WHAT TO WORK ON => Record by record, give the entire listing again exactly.

- - - -

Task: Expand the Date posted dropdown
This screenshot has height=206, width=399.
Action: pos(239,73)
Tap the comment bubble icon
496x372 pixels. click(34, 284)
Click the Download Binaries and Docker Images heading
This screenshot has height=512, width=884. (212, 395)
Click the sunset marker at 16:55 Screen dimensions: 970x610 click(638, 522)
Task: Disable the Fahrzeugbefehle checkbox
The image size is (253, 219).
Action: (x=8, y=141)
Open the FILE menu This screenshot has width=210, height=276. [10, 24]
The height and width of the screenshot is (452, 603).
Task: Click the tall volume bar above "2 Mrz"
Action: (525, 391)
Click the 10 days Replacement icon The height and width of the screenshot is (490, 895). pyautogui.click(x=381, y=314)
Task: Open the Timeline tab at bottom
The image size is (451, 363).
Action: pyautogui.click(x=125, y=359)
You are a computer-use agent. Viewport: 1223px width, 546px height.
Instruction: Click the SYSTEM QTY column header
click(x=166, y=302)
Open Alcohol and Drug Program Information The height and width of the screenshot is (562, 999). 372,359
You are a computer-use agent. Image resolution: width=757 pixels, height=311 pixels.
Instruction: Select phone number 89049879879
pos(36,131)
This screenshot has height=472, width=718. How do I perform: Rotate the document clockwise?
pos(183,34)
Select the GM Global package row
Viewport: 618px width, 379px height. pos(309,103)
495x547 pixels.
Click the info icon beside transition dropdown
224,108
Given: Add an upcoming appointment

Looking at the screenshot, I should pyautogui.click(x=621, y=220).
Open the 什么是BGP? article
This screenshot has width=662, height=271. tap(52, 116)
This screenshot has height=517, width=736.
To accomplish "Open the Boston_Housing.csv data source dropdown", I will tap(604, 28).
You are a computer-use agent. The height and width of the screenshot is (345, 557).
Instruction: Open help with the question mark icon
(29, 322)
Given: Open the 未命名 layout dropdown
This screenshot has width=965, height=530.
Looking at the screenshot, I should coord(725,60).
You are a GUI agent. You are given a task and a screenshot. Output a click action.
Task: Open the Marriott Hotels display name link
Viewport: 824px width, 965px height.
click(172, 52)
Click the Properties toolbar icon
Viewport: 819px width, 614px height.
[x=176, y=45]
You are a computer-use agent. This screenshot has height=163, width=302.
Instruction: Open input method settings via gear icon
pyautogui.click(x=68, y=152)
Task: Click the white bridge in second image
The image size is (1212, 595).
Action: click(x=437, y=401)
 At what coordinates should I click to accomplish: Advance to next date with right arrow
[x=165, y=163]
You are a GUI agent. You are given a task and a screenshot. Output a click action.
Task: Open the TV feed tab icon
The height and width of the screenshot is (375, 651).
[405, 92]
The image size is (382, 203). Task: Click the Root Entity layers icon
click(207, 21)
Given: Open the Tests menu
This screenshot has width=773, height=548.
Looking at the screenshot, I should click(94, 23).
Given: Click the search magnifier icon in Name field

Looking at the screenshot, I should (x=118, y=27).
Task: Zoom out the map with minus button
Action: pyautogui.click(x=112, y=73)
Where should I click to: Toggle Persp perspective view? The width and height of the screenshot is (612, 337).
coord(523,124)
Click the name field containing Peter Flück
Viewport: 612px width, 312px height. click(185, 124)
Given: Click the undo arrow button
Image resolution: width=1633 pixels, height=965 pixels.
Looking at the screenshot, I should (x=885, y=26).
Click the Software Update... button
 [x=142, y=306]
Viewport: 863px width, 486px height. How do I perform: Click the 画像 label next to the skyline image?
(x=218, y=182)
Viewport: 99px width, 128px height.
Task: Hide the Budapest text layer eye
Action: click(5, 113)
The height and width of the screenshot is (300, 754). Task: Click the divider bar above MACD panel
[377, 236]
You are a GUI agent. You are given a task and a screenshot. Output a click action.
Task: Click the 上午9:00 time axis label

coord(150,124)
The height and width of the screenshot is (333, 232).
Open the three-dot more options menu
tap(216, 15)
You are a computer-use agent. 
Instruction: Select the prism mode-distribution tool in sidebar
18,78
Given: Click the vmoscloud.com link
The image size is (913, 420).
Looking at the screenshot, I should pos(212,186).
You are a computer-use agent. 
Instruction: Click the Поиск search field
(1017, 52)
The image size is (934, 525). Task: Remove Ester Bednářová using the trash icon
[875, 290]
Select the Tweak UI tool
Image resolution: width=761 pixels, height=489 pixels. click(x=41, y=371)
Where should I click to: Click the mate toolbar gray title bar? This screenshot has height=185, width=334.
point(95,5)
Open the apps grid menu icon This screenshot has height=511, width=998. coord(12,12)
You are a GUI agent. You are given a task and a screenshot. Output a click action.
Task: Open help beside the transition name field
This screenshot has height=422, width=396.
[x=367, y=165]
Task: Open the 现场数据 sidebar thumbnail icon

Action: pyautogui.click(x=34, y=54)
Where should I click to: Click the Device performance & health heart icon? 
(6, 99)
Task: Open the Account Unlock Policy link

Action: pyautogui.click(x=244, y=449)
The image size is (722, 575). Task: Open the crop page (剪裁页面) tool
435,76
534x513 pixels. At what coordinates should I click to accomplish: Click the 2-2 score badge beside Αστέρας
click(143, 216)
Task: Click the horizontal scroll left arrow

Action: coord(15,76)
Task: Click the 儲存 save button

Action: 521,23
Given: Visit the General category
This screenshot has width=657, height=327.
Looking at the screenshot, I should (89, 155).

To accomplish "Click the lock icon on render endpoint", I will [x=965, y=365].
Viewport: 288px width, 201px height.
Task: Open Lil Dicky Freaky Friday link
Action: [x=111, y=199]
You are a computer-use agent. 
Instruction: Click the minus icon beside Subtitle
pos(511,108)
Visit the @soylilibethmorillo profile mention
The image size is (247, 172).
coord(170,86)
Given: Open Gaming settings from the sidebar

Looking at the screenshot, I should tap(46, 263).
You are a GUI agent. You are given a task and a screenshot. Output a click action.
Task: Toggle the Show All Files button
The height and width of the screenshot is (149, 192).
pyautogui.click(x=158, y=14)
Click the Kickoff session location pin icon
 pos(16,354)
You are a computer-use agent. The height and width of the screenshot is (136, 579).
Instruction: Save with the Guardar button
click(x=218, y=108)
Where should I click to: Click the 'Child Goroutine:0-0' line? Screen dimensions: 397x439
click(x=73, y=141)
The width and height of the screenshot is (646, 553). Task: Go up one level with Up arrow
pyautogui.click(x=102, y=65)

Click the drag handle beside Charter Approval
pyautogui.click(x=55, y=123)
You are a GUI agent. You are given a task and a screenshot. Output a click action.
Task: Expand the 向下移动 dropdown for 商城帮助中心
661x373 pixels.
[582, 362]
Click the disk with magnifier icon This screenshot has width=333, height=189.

- - - -

OUTPUT FOR THIS TASK =>
Task: Expand the Date posted dropdown
This screenshot has height=206, width=399.
Action: pos(239,73)
Tap the comment bubble icon
496x372 pixels. click(34, 284)
Click the Download Binaries and Docker Images heading
This screenshot has height=512, width=884. (212, 395)
Click the sunset marker at 16:55 Screen dimensions: 970x610 click(638, 522)
Task: Disable the Fahrzeugbefehle checkbox
The image size is (253, 219).
Action: (x=8, y=141)
Open the FILE menu This screenshot has width=210, height=276. [10, 24]
The height and width of the screenshot is (452, 603).
Task: Click the tall volume bar above "2 Mrz"
Action: (525, 391)
Click the 10 days Replacement icon The height and width of the screenshot is (490, 895). pyautogui.click(x=381, y=314)
Task: Open the Timeline tab at bottom
The image size is (451, 363).
Action: pyautogui.click(x=125, y=359)
You are a computer-use agent. Viewport: 1223px width, 546px height.
Instruction: Click the SYSTEM QTY column header
click(x=166, y=302)
Open Alcohol and Drug Program Information The height and width of the screenshot is (562, 999). 372,359
You are a computer-use agent. Image resolution: width=757 pixels, height=311 pixels.
Instruction: Select phone number 89049879879
pos(36,131)
This screenshot has height=472, width=718. How do I perform: Rotate the document clockwise?
pos(183,34)
Select the GM Global package row
Viewport: 618px width, 379px height. pos(309,103)
495x547 pixels.
Click the info icon beside transition dropdown
224,108
Given: Add an upcoming appointment

Looking at the screenshot, I should pyautogui.click(x=621, y=220).
Open the 什么是BGP? article
This screenshot has width=662, height=271. tap(52, 116)
This screenshot has height=517, width=736.
To accomplish "Open the Boston_Housing.csv data source dropdown", I will tap(604, 28).
You are a computer-use agent. The height and width of the screenshot is (345, 557).
Instruction: Open help with the question mark icon
(29, 322)
Given: Open the 未命名 layout dropdown
This screenshot has width=965, height=530.
Looking at the screenshot, I should coord(725,60).
You are a GUI agent. You are given a task and a screenshot. Output a click action.
Task: Open the Marriott Hotels display name link
Viewport: 824px width, 965px height.
click(172, 52)
Click the Properties toolbar icon
Viewport: 819px width, 614px height.
[x=176, y=45]
You are a computer-use agent. This screenshot has height=163, width=302.
Instruction: Open input method settings via gear icon
pyautogui.click(x=68, y=152)
Task: Click the white bridge in second image
The image size is (1212, 595).
Action: click(x=437, y=401)
 At what coordinates should I click to accomplish: Advance to next date with right arrow
[x=165, y=163]
You are a GUI agent. You are given a task and a screenshot. Output a click action.
Task: Open the TV feed tab icon
The height and width of the screenshot is (375, 651).
[405, 92]
The image size is (382, 203). Task: Click the Root Entity layers icon
click(207, 21)
Given: Open the Tests menu
This screenshot has width=773, height=548.
Looking at the screenshot, I should click(94, 23).
Given: Click the search magnifier icon in Name field

Looking at the screenshot, I should (x=118, y=27).
Task: Zoom out the map with minus button
Action: pyautogui.click(x=112, y=73)
Where should I click to: Toggle Persp perspective view? The width and height of the screenshot is (612, 337).
coord(523,124)
Click the name field containing Peter Flück
Viewport: 612px width, 312px height. click(185, 124)
Given: Click the undo arrow button
Image resolution: width=1633 pixels, height=965 pixels.
Looking at the screenshot, I should (x=885, y=26).
Click the Software Update... button
 [x=142, y=306]
Viewport: 863px width, 486px height. How do I perform: Click the 画像 label next to the skyline image?
(x=218, y=182)
Viewport: 99px width, 128px height.
Task: Hide the Budapest text layer eye
Action: click(5, 113)
The height and width of the screenshot is (300, 754). Task: Click the divider bar above MACD panel
[377, 236]
You are a GUI agent. You are given a task and a screenshot. Output a click action.
Task: Click the 上午9:00 time axis label

coord(150,124)
The height and width of the screenshot is (333, 232).
Open the three-dot more options menu
tap(216, 15)
You are a computer-use agent. 
Instruction: Select the prism mode-distribution tool in sidebar
18,78
Given: Click the vmoscloud.com link
The image size is (913, 420).
Looking at the screenshot, I should pos(212,186).
You are a computer-use agent. 
Instruction: Click the Поиск search field
(1017, 52)
The image size is (934, 525). Task: Remove Ester Bednářová using the trash icon
[875, 290]
Select the Tweak UI tool
Image resolution: width=761 pixels, height=489 pixels. click(x=41, y=371)
Where should I click to: Click the mate toolbar gray title bar? This screenshot has height=185, width=334.
point(95,5)
Open the apps grid menu icon This screenshot has height=511, width=998. coord(12,12)
You are a GUI agent. You are given a task and a screenshot. Output a click action.
Task: Open help beside the transition name field
This screenshot has height=422, width=396.
[x=367, y=165]
Task: Open the 现场数据 sidebar thumbnail icon

Action: pyautogui.click(x=34, y=54)
Where should I click to: Click the Device performance & health heart icon? 
(6, 99)
Task: Open the Account Unlock Policy link

Action: pyautogui.click(x=244, y=449)
The image size is (722, 575). Task: Open the crop page (剪裁页面) tool
435,76
534x513 pixels. At what coordinates should I click to accomplish: Click the 2-2 score badge beside Αστέρας
click(143, 216)
Task: Click the horizontal scroll left arrow

Action: coord(15,76)
Task: Click the 儲存 save button

Action: 521,23
Given: Visit the General category
This screenshot has width=657, height=327.
Looking at the screenshot, I should (89, 155).

To accomplish "Click the lock icon on render endpoint", I will [x=965, y=365].
Viewport: 288px width, 201px height.
Task: Open Lil Dicky Freaky Friday link
Action: [x=111, y=199]
You are a computer-use agent. 
Instruction: Click the minus icon beside Subtitle
pos(511,108)
Visit the @soylilibethmorillo profile mention
The image size is (247, 172).
coord(170,86)
Given: Open Gaming settings from the sidebar

Looking at the screenshot, I should tap(46, 263).
You are a GUI agent. You are given a task and a screenshot. Output a click action.
Task: Toggle the Show All Files button
The height and width of the screenshot is (149, 192).
pyautogui.click(x=158, y=14)
Click the Kickoff session location pin icon
 pos(16,354)
You are a computer-use agent. The height and width of the screenshot is (136, 579).
Instruction: Save with the Guardar button
click(x=218, y=108)
Where should I click to: Click the 'Child Goroutine:0-0' line? Screen dimensions: 397x439
click(x=73, y=141)
The width and height of the screenshot is (646, 553). Task: Go up one level with Up arrow
pyautogui.click(x=102, y=65)

Click the drag handle beside Charter Approval
pyautogui.click(x=55, y=123)
You are a GUI agent. You are given a task and a screenshot. Output a click action.
Task: Expand the 向下移动 dropdown for 商城帮助中心
661x373 pixels.
[582, 362]
Click the disk with magnifier icon This screenshot has width=333, height=189.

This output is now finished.